··· Source material

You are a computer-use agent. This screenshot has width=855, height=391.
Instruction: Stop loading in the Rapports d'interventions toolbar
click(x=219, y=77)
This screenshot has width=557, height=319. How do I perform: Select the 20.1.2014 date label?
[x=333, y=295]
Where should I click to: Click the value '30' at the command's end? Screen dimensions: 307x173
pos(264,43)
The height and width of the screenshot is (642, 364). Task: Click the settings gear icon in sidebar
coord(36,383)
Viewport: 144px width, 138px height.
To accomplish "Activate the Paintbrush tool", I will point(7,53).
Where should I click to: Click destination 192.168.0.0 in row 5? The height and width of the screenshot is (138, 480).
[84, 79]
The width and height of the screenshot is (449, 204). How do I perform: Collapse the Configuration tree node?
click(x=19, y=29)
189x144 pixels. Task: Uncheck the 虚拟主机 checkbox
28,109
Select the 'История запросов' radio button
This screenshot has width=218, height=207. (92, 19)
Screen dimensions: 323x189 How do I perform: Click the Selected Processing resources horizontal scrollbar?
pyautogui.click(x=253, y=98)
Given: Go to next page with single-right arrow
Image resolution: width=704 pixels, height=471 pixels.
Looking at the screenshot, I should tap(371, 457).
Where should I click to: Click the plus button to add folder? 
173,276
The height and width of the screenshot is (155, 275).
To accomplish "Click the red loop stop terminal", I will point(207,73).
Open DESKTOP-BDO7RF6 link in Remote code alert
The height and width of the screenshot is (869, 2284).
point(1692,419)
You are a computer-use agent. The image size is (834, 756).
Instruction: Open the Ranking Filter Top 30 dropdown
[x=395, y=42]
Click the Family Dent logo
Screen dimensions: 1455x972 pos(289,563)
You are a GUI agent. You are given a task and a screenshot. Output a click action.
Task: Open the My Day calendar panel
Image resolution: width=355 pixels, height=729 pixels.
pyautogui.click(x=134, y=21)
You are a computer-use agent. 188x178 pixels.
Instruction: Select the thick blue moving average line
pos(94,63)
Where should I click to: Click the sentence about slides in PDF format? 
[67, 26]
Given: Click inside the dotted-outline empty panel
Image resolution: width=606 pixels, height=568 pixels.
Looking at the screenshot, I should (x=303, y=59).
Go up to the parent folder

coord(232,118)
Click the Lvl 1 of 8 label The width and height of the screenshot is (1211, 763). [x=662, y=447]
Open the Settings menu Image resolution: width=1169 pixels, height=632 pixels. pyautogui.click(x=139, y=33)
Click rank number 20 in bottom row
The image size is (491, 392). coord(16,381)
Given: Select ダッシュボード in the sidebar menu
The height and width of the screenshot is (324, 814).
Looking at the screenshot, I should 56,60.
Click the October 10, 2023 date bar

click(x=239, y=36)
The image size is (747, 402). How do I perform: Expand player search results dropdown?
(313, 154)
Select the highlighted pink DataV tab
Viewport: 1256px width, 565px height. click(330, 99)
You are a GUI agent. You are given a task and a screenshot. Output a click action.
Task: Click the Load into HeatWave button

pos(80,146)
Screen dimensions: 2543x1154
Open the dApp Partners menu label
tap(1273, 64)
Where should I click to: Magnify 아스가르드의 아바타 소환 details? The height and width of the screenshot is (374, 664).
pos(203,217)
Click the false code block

······

* **What needs to be done**:
Write out every record, exactly as written.

* **Response**:
You are a computer-use agent. This screenshot has width=855, height=391.
Instruction: Stop loading in the Rapports d'interventions toolbar
click(x=219, y=77)
This screenshot has width=557, height=319. How do I perform: Select the 20.1.2014 date label?
[x=333, y=295]
Where should I click to: Click the value '30' at the command's end? Screen dimensions: 307x173
pos(264,43)
The height and width of the screenshot is (642, 364). Task: Click the settings gear icon in sidebar
coord(36,383)
Viewport: 144px width, 138px height.
To accomplish "Activate the Paintbrush tool", I will point(7,53).
Where should I click to: Click destination 192.168.0.0 in row 5? The height and width of the screenshot is (138, 480).
[84, 79]
The width and height of the screenshot is (449, 204). How do I perform: Collapse the Configuration tree node?
click(x=19, y=29)
189x144 pixels. Task: Uncheck the 虚拟主机 checkbox
28,109
Select the 'История запросов' radio button
This screenshot has width=218, height=207. (92, 19)
Screen dimensions: 323x189 How do I perform: Click the Selected Processing resources horizontal scrollbar?
pyautogui.click(x=253, y=98)
Given: Go to next page with single-right arrow
Image resolution: width=704 pixels, height=471 pixels.
Looking at the screenshot, I should tap(371, 457).
Where should I click to: Click the plus button to add folder? 
173,276
The height and width of the screenshot is (155, 275).
To accomplish "Click the red loop stop terminal", I will point(207,73).
Open DESKTOP-BDO7RF6 link in Remote code alert
The height and width of the screenshot is (869, 2284).
point(1692,419)
You are a computer-use agent. The image size is (834, 756).
Instruction: Open the Ranking Filter Top 30 dropdown
[x=395, y=42]
Click the Family Dent logo
Screen dimensions: 1455x972 pos(289,563)
You are a GUI agent. You are given a task and a screenshot. Output a click action.
Task: Open the My Day calendar panel
Image resolution: width=355 pixels, height=729 pixels.
pyautogui.click(x=134, y=21)
You are a computer-use agent. 188x178 pixels.
Instruction: Select the thick blue moving average line
pos(94,63)
Where should I click to: Click the sentence about slides in PDF format? 
[67, 26]
Given: Click inside the dotted-outline empty panel
Image resolution: width=606 pixels, height=568 pixels.
Looking at the screenshot, I should (x=303, y=59).
Go up to the parent folder

coord(232,118)
Click the Lvl 1 of 8 label The width and height of the screenshot is (1211, 763). [x=662, y=447]
Open the Settings menu Image resolution: width=1169 pixels, height=632 pixels. pyautogui.click(x=139, y=33)
Click rank number 20 in bottom row
The image size is (491, 392). coord(16,381)
Given: Select ダッシュボード in the sidebar menu
The height and width of the screenshot is (324, 814).
Looking at the screenshot, I should 56,60.
Click the October 10, 2023 date bar

click(x=239, y=36)
The image size is (747, 402). How do I perform: Expand player search results dropdown?
(313, 154)
Select the highlighted pink DataV tab
Viewport: 1256px width, 565px height. click(330, 99)
You are a GUI agent. You are given a task and a screenshot. Output a click action.
Task: Click the Load into HeatWave button

pos(80,146)
Screen dimensions: 2543x1154
Open the dApp Partners menu label
tap(1273, 64)
Where should I click to: Magnify 아스가르드의 아바타 소환 details? The height and width of the screenshot is (374, 664).
pos(203,217)
Click the false code block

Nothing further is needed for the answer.